24 May 2010

Robb Must Correct Record on NBER

This morning Shadow Finance Minister Andrew Robb has continued his recent run of economic incompetence and ignorance, describing independent analysis published by the National Bureau of Research Economic as "the shonkiest piece of work you have ever seen".

The analysis is co-authored by Professor Douglas Shackelford and published by the National Bureau of Economic Research.

The NBER is considered the leading independent economics research institute in the United States.

16 of the 31 American Nobel Prize- winners in Economics and six of the past Chairmen of the President's Council of Economic Advisers have been researchers at the NBER.

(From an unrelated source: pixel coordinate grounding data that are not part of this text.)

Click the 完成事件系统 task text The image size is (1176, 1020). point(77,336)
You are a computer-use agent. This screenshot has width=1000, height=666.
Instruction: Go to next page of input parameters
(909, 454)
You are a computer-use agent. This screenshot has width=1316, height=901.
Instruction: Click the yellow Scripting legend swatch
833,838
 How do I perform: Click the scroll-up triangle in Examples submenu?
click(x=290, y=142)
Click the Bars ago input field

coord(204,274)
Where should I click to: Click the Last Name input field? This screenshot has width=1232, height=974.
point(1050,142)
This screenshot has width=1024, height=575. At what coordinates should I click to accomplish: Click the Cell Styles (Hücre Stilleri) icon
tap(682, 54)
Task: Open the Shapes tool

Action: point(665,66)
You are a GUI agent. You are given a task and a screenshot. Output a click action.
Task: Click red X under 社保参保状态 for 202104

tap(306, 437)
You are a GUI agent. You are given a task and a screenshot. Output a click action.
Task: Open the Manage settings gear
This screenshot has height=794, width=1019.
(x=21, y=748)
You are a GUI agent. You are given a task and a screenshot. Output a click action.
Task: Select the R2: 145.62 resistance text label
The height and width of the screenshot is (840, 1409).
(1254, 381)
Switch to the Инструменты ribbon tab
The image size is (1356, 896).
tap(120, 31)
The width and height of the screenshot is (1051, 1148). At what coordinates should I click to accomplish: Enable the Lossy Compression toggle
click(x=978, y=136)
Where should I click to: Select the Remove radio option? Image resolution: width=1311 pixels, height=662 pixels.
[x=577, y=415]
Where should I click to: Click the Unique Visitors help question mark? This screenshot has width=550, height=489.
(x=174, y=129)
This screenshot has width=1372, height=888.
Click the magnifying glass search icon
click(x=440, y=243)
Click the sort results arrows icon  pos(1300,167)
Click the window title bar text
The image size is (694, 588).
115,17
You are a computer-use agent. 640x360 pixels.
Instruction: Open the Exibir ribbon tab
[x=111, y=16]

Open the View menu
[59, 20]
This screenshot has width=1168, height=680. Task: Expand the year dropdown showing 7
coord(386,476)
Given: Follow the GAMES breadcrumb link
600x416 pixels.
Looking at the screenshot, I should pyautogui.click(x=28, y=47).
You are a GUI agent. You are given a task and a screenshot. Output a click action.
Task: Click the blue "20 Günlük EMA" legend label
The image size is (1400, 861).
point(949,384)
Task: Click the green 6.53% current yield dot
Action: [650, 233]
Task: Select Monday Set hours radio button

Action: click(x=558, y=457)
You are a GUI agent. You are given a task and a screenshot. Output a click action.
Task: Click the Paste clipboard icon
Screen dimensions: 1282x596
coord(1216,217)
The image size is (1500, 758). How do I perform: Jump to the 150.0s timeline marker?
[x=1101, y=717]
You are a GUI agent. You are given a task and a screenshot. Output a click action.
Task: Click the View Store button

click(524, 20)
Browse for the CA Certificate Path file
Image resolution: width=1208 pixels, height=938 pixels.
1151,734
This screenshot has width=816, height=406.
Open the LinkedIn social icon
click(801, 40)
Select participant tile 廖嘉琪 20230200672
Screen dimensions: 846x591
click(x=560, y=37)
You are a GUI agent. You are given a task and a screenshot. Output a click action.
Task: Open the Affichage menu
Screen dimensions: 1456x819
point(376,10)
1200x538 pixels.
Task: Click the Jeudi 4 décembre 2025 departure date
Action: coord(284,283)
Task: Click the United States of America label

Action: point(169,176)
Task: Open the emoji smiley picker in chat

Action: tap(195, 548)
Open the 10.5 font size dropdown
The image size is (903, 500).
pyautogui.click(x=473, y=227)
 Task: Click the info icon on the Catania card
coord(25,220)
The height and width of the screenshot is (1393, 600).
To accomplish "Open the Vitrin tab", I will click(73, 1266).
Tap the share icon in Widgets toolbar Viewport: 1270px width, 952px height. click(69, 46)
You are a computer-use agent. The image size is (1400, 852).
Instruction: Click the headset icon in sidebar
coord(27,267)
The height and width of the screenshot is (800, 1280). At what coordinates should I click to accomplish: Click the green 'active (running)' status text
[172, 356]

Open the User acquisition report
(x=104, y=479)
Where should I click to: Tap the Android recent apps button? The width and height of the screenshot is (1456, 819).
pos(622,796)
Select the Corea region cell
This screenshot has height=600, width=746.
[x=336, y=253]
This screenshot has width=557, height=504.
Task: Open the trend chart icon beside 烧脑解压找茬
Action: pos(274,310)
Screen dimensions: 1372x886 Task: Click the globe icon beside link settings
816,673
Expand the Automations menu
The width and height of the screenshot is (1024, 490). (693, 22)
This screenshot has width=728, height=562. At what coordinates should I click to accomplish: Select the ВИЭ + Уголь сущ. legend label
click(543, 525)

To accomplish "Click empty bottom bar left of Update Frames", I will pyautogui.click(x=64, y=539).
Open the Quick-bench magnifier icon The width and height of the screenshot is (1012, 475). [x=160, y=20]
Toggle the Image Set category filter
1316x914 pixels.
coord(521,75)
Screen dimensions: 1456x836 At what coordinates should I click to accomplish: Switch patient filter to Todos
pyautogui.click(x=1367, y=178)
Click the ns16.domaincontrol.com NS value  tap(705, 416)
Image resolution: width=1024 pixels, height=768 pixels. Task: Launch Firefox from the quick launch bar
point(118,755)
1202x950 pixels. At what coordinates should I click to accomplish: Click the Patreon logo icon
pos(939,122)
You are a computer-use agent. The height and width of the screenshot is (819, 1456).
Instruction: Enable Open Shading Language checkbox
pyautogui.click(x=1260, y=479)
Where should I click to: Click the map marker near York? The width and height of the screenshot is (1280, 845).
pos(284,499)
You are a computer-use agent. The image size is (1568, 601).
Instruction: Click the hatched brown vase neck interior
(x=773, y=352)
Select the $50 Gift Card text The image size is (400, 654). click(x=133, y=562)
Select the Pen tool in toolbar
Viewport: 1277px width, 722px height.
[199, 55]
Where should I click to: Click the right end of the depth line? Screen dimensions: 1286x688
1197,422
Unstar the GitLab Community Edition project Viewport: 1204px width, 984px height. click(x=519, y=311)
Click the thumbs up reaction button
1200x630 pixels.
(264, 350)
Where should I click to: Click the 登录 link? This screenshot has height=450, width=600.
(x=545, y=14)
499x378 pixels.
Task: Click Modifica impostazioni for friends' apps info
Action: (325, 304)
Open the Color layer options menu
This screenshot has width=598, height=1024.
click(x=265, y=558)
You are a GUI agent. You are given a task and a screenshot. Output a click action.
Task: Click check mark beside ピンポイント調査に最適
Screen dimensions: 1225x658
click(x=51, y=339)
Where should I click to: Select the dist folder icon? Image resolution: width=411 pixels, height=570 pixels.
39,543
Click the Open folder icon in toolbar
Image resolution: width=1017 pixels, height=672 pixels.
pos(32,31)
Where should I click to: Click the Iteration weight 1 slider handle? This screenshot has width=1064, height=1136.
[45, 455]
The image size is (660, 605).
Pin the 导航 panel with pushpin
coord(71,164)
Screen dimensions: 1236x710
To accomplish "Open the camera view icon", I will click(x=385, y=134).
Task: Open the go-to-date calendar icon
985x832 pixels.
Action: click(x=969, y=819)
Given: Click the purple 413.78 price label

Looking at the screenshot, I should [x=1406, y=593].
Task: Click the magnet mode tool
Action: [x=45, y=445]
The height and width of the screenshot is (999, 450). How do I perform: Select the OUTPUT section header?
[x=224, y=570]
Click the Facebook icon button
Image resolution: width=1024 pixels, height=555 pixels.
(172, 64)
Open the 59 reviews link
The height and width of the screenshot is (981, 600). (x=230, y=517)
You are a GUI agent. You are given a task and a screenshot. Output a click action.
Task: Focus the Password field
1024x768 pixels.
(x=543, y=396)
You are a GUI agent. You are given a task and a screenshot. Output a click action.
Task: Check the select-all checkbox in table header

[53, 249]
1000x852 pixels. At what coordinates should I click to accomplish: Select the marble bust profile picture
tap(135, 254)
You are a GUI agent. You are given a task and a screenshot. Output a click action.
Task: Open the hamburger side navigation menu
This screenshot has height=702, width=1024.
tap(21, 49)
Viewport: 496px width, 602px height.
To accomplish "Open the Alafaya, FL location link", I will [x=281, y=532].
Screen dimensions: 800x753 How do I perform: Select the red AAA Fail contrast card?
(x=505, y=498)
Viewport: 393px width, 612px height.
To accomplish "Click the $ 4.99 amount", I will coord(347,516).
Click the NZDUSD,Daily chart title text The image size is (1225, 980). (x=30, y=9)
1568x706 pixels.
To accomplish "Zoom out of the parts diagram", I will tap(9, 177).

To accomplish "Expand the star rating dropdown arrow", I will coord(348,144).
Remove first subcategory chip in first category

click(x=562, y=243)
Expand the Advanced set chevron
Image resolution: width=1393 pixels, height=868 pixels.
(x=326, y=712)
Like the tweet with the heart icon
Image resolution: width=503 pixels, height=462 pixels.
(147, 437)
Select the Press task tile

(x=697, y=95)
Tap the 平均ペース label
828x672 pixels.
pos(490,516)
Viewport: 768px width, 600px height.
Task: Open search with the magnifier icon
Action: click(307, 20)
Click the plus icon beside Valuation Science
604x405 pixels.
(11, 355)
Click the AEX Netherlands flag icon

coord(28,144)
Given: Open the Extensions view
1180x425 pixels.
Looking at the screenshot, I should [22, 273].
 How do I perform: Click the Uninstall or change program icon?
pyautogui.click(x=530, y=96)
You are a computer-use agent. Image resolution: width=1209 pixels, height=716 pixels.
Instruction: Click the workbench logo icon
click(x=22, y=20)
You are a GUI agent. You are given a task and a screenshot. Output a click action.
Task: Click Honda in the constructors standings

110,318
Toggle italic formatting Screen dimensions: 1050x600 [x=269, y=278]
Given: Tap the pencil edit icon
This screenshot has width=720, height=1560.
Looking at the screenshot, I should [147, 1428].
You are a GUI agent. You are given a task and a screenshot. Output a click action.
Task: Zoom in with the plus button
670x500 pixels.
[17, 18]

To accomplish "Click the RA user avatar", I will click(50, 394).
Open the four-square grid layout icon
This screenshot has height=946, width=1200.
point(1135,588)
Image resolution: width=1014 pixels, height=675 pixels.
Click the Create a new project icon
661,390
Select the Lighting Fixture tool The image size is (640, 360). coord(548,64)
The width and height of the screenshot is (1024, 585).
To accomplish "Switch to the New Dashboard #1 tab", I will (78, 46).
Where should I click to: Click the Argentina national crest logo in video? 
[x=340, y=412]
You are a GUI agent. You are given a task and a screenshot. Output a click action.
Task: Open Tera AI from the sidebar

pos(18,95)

The NBER is considered so authoritative in the US economic debate that it is considered to be the official arbiter of the US business cycle, pronouncing when recessions begin and end.

Professor Shackelford has been the Meade H. Willis Distinguished Professor of Taxation at the University of North Carolina's Kenan-Flagler Business School since 2003. He has been an NBER Research Associate since 1997 and an International Research Fellow of the Oxford University Centre for Business Taxation since 2007. He has published extensively in the tax area.

The analysis had been commented on by some of the leading authorities in the field, including Michael Devereux, Director of the Oxford University Centre for Business Taxation, and Joel Slemrod, Professor of Economics at the University of Michigan.

The analysis is published with acknowledgments to many other leading authorities:

We appreciate the helpful comments from Rosanne Altshuler, Julian Alworth, Elizabeth Blankespoor, Kim Clausing, Mihir Desai, Michael Devereux, Scott Dyreng, Kevin Hassett, Michelle Hanlon, Ken Klassen, Mark Lang, Peter Merrill, Jana Raedy, Nemit Schroff, Joel Slemrod, Martin Sullivan, and workshop participants at the 2009 Institute for Fiscal Studies/European Tax Policy Forum conference, the 2009 International Tax Policy Forum/Urban-Brookings Tax Policy Center Institution conference, the 2009 Journal of the American Taxation Association Tax Research Conference, Duke University, Northwestern University, the University of Michigan, and the University of North Carolina.

The analysis is reproduced and sourced on page 169 (Part II) of the Australia's Future Tax System Review produced by the independent tax review panel, headed by Dr Ken Henry.

Mr Robb must immediately correct the record if he is to be taken seriously in Australian economic debate.

Following his disastrous Budget reply performance, when he could not nominate the budget impact of Coalition policies, Mr Robb needs to focus on his own economic policies if the Liberals are to resurrect their tattered economic credibility.